WORK REQUEST: No record may be left out; print them all verbatim.

MATERIAL PROVIDED:
- - - - -

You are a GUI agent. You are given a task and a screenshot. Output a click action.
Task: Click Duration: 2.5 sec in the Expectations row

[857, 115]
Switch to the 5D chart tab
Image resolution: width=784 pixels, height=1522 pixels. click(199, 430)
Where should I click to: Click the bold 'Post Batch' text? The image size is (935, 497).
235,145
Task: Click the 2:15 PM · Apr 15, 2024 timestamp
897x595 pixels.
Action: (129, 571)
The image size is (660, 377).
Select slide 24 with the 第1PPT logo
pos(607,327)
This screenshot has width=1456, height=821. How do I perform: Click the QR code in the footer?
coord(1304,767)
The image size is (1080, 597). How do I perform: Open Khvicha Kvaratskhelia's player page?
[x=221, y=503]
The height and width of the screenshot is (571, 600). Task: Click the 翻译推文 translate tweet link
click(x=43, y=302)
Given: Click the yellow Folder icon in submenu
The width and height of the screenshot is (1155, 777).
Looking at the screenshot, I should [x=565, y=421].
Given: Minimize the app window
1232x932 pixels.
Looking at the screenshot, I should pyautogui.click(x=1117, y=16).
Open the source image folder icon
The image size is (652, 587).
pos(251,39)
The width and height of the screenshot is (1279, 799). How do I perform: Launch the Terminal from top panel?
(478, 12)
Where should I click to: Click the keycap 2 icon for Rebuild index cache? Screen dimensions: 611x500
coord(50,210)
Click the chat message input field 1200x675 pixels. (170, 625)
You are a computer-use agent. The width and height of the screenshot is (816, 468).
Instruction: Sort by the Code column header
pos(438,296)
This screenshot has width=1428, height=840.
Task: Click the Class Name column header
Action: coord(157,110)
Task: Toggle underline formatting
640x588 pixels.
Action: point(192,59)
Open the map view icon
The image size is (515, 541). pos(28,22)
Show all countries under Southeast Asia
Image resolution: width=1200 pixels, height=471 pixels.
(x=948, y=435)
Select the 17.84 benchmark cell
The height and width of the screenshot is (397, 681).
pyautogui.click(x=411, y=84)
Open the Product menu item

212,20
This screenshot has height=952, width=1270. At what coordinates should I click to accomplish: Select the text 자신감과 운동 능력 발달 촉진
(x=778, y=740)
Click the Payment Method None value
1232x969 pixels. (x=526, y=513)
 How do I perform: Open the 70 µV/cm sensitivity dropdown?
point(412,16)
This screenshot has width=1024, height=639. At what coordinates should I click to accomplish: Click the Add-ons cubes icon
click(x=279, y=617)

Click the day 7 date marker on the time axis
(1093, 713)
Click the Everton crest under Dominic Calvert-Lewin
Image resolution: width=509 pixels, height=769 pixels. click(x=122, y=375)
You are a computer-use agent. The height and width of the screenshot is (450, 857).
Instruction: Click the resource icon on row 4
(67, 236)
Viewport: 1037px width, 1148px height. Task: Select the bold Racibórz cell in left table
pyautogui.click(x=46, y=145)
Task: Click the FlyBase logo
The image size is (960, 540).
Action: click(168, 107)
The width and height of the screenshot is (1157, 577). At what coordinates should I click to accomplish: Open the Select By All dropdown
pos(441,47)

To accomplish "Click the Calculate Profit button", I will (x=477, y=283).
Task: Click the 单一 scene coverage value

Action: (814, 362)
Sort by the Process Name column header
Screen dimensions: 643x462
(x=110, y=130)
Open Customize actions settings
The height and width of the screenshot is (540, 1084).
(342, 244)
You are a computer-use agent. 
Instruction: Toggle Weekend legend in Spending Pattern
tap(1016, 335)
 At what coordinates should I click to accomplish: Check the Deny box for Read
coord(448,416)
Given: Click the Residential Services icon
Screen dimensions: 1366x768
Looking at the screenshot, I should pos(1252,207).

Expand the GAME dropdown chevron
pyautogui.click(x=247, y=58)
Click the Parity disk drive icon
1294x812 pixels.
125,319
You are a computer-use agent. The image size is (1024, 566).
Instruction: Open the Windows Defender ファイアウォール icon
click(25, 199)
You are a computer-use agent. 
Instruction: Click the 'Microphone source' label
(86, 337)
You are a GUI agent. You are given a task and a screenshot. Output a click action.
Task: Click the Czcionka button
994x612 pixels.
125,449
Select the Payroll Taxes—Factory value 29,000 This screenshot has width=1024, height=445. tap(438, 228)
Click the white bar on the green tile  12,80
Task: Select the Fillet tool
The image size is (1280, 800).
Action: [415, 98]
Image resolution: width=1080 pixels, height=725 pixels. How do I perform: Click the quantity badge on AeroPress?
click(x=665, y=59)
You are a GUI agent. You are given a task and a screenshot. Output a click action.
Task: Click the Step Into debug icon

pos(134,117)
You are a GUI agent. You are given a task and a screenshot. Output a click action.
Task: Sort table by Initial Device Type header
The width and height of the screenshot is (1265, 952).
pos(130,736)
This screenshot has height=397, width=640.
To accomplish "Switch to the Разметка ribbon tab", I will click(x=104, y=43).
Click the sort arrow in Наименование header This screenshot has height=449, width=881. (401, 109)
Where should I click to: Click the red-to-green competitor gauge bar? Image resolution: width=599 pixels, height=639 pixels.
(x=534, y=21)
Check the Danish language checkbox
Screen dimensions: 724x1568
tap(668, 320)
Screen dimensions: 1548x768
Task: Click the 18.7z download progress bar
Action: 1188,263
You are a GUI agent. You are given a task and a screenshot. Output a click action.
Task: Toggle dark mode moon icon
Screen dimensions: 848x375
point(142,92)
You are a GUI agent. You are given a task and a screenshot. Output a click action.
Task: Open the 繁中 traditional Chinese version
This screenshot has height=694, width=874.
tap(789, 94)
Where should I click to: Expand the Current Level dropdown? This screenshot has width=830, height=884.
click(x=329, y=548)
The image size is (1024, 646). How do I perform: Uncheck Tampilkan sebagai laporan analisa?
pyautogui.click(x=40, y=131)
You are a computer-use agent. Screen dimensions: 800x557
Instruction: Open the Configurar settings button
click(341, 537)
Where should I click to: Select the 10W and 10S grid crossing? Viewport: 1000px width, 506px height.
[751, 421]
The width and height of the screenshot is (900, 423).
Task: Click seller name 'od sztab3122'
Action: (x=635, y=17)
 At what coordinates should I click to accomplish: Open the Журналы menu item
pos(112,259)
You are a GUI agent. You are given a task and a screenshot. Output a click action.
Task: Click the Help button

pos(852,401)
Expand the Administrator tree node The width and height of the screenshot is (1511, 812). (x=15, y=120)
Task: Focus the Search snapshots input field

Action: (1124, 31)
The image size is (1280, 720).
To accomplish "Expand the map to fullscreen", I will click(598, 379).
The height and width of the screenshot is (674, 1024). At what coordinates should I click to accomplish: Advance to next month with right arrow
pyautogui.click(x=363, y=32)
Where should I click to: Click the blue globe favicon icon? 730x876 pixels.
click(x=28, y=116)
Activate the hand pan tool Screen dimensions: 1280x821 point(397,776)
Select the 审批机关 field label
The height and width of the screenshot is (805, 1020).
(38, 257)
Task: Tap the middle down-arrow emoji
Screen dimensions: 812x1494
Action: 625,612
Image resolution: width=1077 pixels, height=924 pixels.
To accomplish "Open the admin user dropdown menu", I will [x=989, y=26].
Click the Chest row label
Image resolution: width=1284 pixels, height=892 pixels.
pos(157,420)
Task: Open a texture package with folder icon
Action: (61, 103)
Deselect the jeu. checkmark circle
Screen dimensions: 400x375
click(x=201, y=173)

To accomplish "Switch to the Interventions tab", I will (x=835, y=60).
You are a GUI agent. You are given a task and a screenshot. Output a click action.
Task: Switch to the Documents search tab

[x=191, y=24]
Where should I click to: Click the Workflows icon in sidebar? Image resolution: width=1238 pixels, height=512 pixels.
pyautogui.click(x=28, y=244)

- - - - -

RESPONSE TO THE TASK:
You are a GUI agent. You are given a task and a screenshot. Output a click action.
Task: Click Duration: 2.5 sec in the Expectations row

[857, 115]
Switch to the 5D chart tab
Image resolution: width=784 pixels, height=1522 pixels. click(199, 430)
Where should I click to: Click the bold 'Post Batch' text? The image size is (935, 497).
235,145
Task: Click the 2:15 PM · Apr 15, 2024 timestamp
897x595 pixels.
Action: (129, 571)
The image size is (660, 377).
Select slide 24 with the 第1PPT logo
pos(607,327)
This screenshot has width=1456, height=821. How do I perform: Click the QR code in the footer?
coord(1304,767)
The image size is (1080, 597). How do I perform: Open Khvicha Kvaratskhelia's player page?
[x=221, y=503]
The height and width of the screenshot is (571, 600). Task: Click the 翻译推文 translate tweet link
click(x=43, y=302)
Given: Click the yellow Folder icon in submenu
The width and height of the screenshot is (1155, 777).
Looking at the screenshot, I should [x=565, y=421].
Given: Minimize the app window
1232x932 pixels.
Looking at the screenshot, I should pyautogui.click(x=1117, y=16).
Open the source image folder icon
The image size is (652, 587).
pos(251,39)
The width and height of the screenshot is (1279, 799). How do I perform: Launch the Terminal from top panel?
(478, 12)
Where should I click to: Click the keycap 2 icon for Rebuild index cache? Screen dimensions: 611x500
coord(50,210)
Click the chat message input field 1200x675 pixels. (170, 625)
You are a computer-use agent. The width and height of the screenshot is (816, 468).
Instruction: Sort by the Code column header
pos(438,296)
This screenshot has width=1428, height=840.
Task: Click the Class Name column header
Action: coord(157,110)
Task: Toggle underline formatting
640x588 pixels.
Action: point(192,59)
Open the map view icon
The image size is (515, 541). pos(28,22)
Show all countries under Southeast Asia
Image resolution: width=1200 pixels, height=471 pixels.
(x=948, y=435)
Select the 17.84 benchmark cell
The height and width of the screenshot is (397, 681).
pyautogui.click(x=411, y=84)
Open the Product menu item

212,20
This screenshot has height=952, width=1270. At what coordinates should I click to accomplish: Select the text 자신감과 운동 능력 발달 촉진
(x=778, y=740)
Click the Payment Method None value
1232x969 pixels. (x=526, y=513)
 How do I perform: Open the 70 µV/cm sensitivity dropdown?
point(412,16)
This screenshot has width=1024, height=639. At what coordinates should I click to accomplish: Click the Add-ons cubes icon
click(x=279, y=617)

Click the day 7 date marker on the time axis
(1093, 713)
Click the Everton crest under Dominic Calvert-Lewin
Image resolution: width=509 pixels, height=769 pixels. click(x=122, y=375)
You are a computer-use agent. The height and width of the screenshot is (450, 857).
Instruction: Click the resource icon on row 4
(67, 236)
Viewport: 1037px width, 1148px height. Task: Select the bold Racibórz cell in left table
pyautogui.click(x=46, y=145)
Task: Click the FlyBase logo
The image size is (960, 540).
Action: click(168, 107)
The width and height of the screenshot is (1157, 577). At what coordinates should I click to accomplish: Open the Select By All dropdown
pos(441,47)

To accomplish "Click the Calculate Profit button", I will (x=477, y=283).
Task: Click the 单一 scene coverage value

Action: (814, 362)
Sort by the Process Name column header
Screen dimensions: 643x462
(x=110, y=130)
Open Customize actions settings
The height and width of the screenshot is (540, 1084).
(342, 244)
You are a computer-use agent. 
Instruction: Toggle Weekend legend in Spending Pattern
tap(1016, 335)
 At what coordinates should I click to accomplish: Check the Deny box for Read
coord(448,416)
Given: Click the Residential Services icon
Screen dimensions: 1366x768
Looking at the screenshot, I should pos(1252,207).

Expand the GAME dropdown chevron
pyautogui.click(x=247, y=58)
Click the Parity disk drive icon
1294x812 pixels.
125,319
You are a computer-use agent. The image size is (1024, 566).
Instruction: Open the Windows Defender ファイアウォール icon
click(25, 199)
You are a computer-use agent. 
Instruction: Click the 'Microphone source' label
(86, 337)
You are a GUI agent. You are given a task and a screenshot. Output a click action.
Task: Click the Czcionka button
994x612 pixels.
125,449
Select the Payroll Taxes—Factory value 29,000 This screenshot has width=1024, height=445. tap(438, 228)
Click the white bar on the green tile  12,80
Task: Select the Fillet tool
The image size is (1280, 800).
Action: [415, 98]
Image resolution: width=1080 pixels, height=725 pixels. How do I perform: Click the quantity badge on AeroPress?
click(x=665, y=59)
You are a GUI agent. You are given a task and a screenshot. Output a click action.
Task: Click the Step Into debug icon

pos(134,117)
You are a GUI agent. You are given a task and a screenshot. Output a click action.
Task: Sort table by Initial Device Type header
The width and height of the screenshot is (1265, 952).
pos(130,736)
This screenshot has height=397, width=640.
To accomplish "Switch to the Разметка ribbon tab", I will click(x=104, y=43).
Click the sort arrow in Наименование header This screenshot has height=449, width=881. (401, 109)
Where should I click to: Click the red-to-green competitor gauge bar? Image resolution: width=599 pixels, height=639 pixels.
(x=534, y=21)
Check the Danish language checkbox
Screen dimensions: 724x1568
tap(668, 320)
Screen dimensions: 1548x768
Task: Click the 18.7z download progress bar
Action: 1188,263
You are a GUI agent. You are given a task and a screenshot. Output a click action.
Task: Toggle dark mode moon icon
Screen dimensions: 848x375
point(142,92)
You are a GUI agent. You are given a task and a screenshot. Output a click action.
Task: Open the 繁中 traditional Chinese version
This screenshot has height=694, width=874.
tap(789, 94)
Where should I click to: Expand the Current Level dropdown? This screenshot has width=830, height=884.
click(x=329, y=548)
The image size is (1024, 646). How do I perform: Uncheck Tampilkan sebagai laporan analisa?
pyautogui.click(x=40, y=131)
You are a computer-use agent. Screen dimensions: 800x557
Instruction: Open the Configurar settings button
click(341, 537)
Where should I click to: Select the 10W and 10S grid crossing? Viewport: 1000px width, 506px height.
[751, 421]
The width and height of the screenshot is (900, 423).
Task: Click seller name 'od sztab3122'
Action: (x=635, y=17)
 At what coordinates should I click to accomplish: Open the Журналы menu item
pos(112,259)
You are a GUI agent. You are given a task and a screenshot. Output a click action.
Task: Click the Help button

pos(852,401)
Expand the Administrator tree node The width and height of the screenshot is (1511, 812). (x=15, y=120)
Task: Focus the Search snapshots input field

Action: (1124, 31)
The image size is (1280, 720).
To accomplish "Expand the map to fullscreen", I will click(598, 379).
The height and width of the screenshot is (674, 1024). At what coordinates should I click to accomplish: Advance to next month with right arrow
pyautogui.click(x=363, y=32)
Where should I click to: Click the blue globe favicon icon? 730x876 pixels.
click(x=28, y=116)
Activate the hand pan tool Screen dimensions: 1280x821 point(397,776)
Select the 审批机关 field label
The height and width of the screenshot is (805, 1020).
(38, 257)
Task: Tap the middle down-arrow emoji
Screen dimensions: 812x1494
Action: 625,612
Image resolution: width=1077 pixels, height=924 pixels.
To accomplish "Open the admin user dropdown menu", I will [x=989, y=26].
Click the Chest row label
Image resolution: width=1284 pixels, height=892 pixels.
pos(157,420)
Task: Open a texture package with folder icon
Action: (61, 103)
Deselect the jeu. checkmark circle
Screen dimensions: 400x375
click(x=201, y=173)

To accomplish "Switch to the Interventions tab", I will (x=835, y=60).
You are a GUI agent. You are given a task and a screenshot. Output a click action.
Task: Switch to the Documents search tab

[x=191, y=24]
Where should I click to: Click the Workflows icon in sidebar? Image resolution: width=1238 pixels, height=512 pixels.
pyautogui.click(x=28, y=244)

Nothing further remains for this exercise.